10) Parallax Arguers – Complex. Confusing. Annoying.
9) Anti Time Anomaly – Destroying every personnel in play, which may have taken your opponent a dozen turns to get out, has too large a potential to ruin the game for a player. With more an more dilemmas requiring large numbers of personnel to pass, this card has the possibility to slow games down more and more. How quickly can you get out enough personnel to muster the 70 STRENGTH required to pass Founder Secret?
8) Horga’hn – Taking double turns is too powerful an effect, even for an artifact. There’s a reason that despite a bunch of counter cards, this is still the most frequently used one of them all.
7) The Sheliak – Devastating when used in conjunction with a good follow-up dilemma, the Sheliak’s mission destroying capability is far too powerful an effect. If it existed in a vacuum, where it always took 3 turns or so to get back to the original mission, it would be bad enough. In a world with Q and six mission spacelines, it’s a nightmare. Completely ruining a mission for the opponent is too powerful an effect for one dilemma.

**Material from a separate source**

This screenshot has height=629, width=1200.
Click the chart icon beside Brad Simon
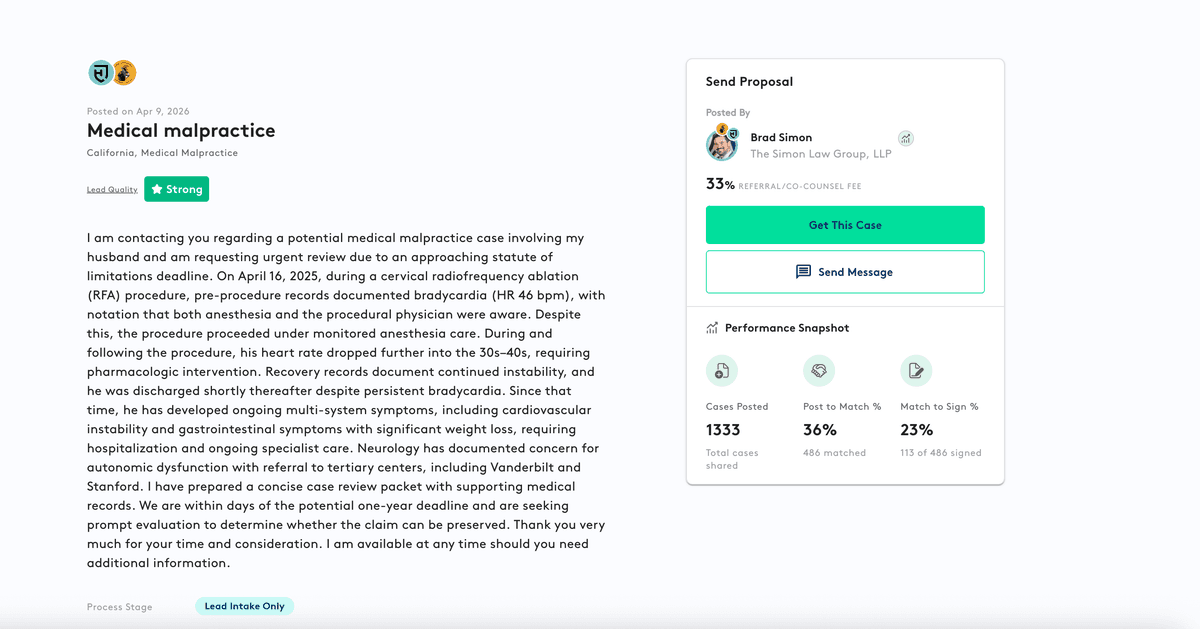pos(906,138)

6) Future Enterprise/Defiant – Chase cards create horribly overpriced singles that make it difficult, if not impossible, for players to have the access to them that they need. While these two weren’t particularly useful ones, they’ve created a trend that we’re about to see generate some chase cards that are really useful.
5) Computer Crash – First Contact revitalized the game. One of the ways it did so was through the addition of downloading, which sped the game up and just made it more interesting in general. But in a misguided effort to stop Assign Mission Specialists, Computer Crash brought that to a crashing halt. More and more cards came to use downloading, and Computer Crash stood as an impediment to every one. In addition, Computer Crash has been used to protect abusive strategies by keeping the opponent from getting a needed counter-card (such as The Devil or Intermix Ratio) out of the Tent.
4) Q – Bad in one of its uses, horrible in the other. Q-Bypass has been a problem since the first game of Trek. It completely eliminates a large part of the game, and is widely viewed as completely cheap. In its use as a “normal” dilemma, Q simply requires too much too pass, and has too powerful an effect, especially when combined with The Sheliak.
3) Black Hole – This card has the potential to devour the entire spaceline. No spaceline, no game. No game, no fun. Ergo, the Black Hole is no fun. A strong deck built around this card will almost always result in a boring, dull, frustrating game.
2) Add Distinctiveness – Good first function. Evil second one. While it’s a neat effect, and good for a fun game, it becomes much more sinister in a tournament. First of all, I feel that opening a pack in the middle of a constructed game is totally out of place. The two tournament formats are entirely different animals, intended to be kept apart. And, of course, there’s the financial problem. You can reduce your differential when you’re losing … but only if you’re willing to pay $2.50. And as for the argument that “it’s your choice whether or not to use it” I think that anyone who gives that knows that it’s ridiculous. If you’ve sunk a ton of money, and a ton of time, into a CCG, it’s not worth it to give it up over something like this. But that doesn’t mean that something like this should exist.
1) Raise The Stakes – Thank whatever higher power you believe in that Decipher banned this one. Being forced to play for ante would have been a horrible, horrible thing. I don’t know why this card was even made, as it was already clear from Magic’s experience that people just don’t want to risk losing the cards they used their hard-earned money to buy.